Ergenekon davası sanıklarından emekli askeri hâkim Albay Ahmet Zeki Üçok’un iddialarını köşesine taşıyan Barış Terkoğlu, Akar’ın kızının Hacettepe Tıp Fakültesi’ne “usulsüz” biçimde girdiğini ve söz konusu “usulsüzlükten” bir vatandaşın şikayetçi olduğunu müfettiş incelemesi bulunmasına rağmen ‘zamanaşımı’ denilerek konunun kapatıldığını belirtti.
Terkoğlu, “Akar hakkında konuşmamız lazım” başlıklı yazısında şunları kaydetti:
“Üçok’un anlattığına göre Hulusi Akar, 2000-2002 arasında tuğgeneral rütbesi ile İtalya Napoli’de Güney Avrupa Müttefik Komutanlığı Plan ve Prensipler Dairesi başkanı olarak görev yapmıştı. Bu sırada kızı S. Akar ise Şikago İllinois’deki DePaul Üniversitesi’nde, biological sciences (biyoloji bilimleri) okuyordu. Akar, 29 Ağustos 2002’de tümgeneralliğe terfi ederek Kara Harp Okulu komutanı sıfatıyla Türkiye’ye döndü. Bir yıl sonra, Hulusi Akar, kızı adına yurtdışında görev yapan kamu görevlilerinin çocuklarına sağlanan haktan yararlanmak için, Hacettepe Üniversitesi’ne başvurdu.
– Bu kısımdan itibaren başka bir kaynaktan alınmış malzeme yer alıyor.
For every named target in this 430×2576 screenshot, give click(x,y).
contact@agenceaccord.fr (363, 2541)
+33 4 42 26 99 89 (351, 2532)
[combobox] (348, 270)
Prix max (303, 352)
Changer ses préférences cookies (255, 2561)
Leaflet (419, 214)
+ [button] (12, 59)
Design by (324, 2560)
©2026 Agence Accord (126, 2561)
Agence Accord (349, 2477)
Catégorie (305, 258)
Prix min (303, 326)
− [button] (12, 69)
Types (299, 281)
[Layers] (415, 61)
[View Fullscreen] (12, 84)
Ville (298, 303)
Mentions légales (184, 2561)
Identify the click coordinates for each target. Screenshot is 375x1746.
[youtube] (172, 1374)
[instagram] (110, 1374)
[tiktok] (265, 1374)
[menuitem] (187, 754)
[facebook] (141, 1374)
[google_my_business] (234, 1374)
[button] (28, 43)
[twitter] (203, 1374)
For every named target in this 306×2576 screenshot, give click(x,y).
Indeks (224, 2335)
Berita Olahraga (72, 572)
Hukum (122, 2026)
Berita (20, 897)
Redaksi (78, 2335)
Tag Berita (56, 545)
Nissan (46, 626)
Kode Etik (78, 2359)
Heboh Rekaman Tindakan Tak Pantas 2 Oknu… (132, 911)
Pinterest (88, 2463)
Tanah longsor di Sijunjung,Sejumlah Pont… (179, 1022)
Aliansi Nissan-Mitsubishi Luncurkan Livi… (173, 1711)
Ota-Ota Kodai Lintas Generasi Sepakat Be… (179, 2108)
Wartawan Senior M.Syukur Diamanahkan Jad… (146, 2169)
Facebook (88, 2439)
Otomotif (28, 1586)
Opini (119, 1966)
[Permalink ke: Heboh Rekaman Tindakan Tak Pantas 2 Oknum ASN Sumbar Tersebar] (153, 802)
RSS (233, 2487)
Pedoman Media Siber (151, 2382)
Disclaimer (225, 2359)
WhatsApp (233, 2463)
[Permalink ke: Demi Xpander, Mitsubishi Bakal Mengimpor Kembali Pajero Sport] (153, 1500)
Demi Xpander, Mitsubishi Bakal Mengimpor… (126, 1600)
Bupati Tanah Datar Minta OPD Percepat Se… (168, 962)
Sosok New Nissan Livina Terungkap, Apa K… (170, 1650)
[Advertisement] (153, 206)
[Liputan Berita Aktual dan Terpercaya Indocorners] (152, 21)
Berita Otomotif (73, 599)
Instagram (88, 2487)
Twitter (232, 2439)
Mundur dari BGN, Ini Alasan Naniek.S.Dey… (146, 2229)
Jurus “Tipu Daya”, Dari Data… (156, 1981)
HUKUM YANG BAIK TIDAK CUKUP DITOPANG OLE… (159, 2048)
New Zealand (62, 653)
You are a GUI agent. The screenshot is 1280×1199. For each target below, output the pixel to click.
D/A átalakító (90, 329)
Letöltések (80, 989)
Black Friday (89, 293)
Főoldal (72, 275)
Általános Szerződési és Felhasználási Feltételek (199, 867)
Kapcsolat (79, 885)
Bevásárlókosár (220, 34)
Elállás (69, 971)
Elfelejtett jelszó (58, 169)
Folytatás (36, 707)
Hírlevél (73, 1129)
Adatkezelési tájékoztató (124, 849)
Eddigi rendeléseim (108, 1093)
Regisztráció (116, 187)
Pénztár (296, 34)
“BİR VATANDAŞ RAHATSIZ OLUP ŞİKAYETÇİ OLDU”
Üçok’un anlatımıyla bundan sonra doğal olmayan şeyler olmuştu. Biyoloji ile tıp fakültesinin denk olmadığı bilinmesine rağmen, 16 Temmuz 2003’te, S. Akar, Hacettepe Tıp Fakültesi’ne kabul edildi. 2009’da okulu bitirip doktor oldu. TUS’a girdi ve Ankara Dr. Zekai Tahir Burak Kadın Sağlığı Eğitim ve Araştırma Hastanesi kadın hastalıkları ve doğum uzmanlığını kazandı. Bir vatandaş, S. Akar’ın eğitimindeki usulsüz işlemden şikâyetçi oldu. O sırada Akar, Genelkurmay 2. başkanı olmuştu.
…
Üçok’un elinde inceleme raporları da var. Müfettiş raporu, geçişteki usulsüzlüğün kolayca bilinebileceğini söylüyor
…
Peki sonuç? Üçok’un elindeki müfettiş incelemesinin sonuç bölümü, olaylar zamanaşımına uğradığı için hem Hacettepe’dekiler hem Hulusi Akar hem de S. Akar’ın diploması için ‘Yapacak bir şey yok’ diyor.
Üçok, ‘zamanaşımı’ denilerek kabul edilen usulsüzlüğü masum bulmuyor:
‘Ortada organize bir suç var. Bu kurullarda toplam yirmi bir kişi var. Hepsi yılların akademisyeni, hepsi profesör ama ne tesadüftür ki hiçbirisi bu usulsüzlüğü görmüyor. Bu düpedüz kasıtlı bilinçli yapılmış bir sahtekârlıktır, hukuksuzluktur, kul hakkı yemektir.’
Üçok, Hacettepe Tıp Fakültesi’nin verdiği diplomanın, ortaya çıkan usulsüzlük nedeniyle yok sayılabileceğini düşünüyor.”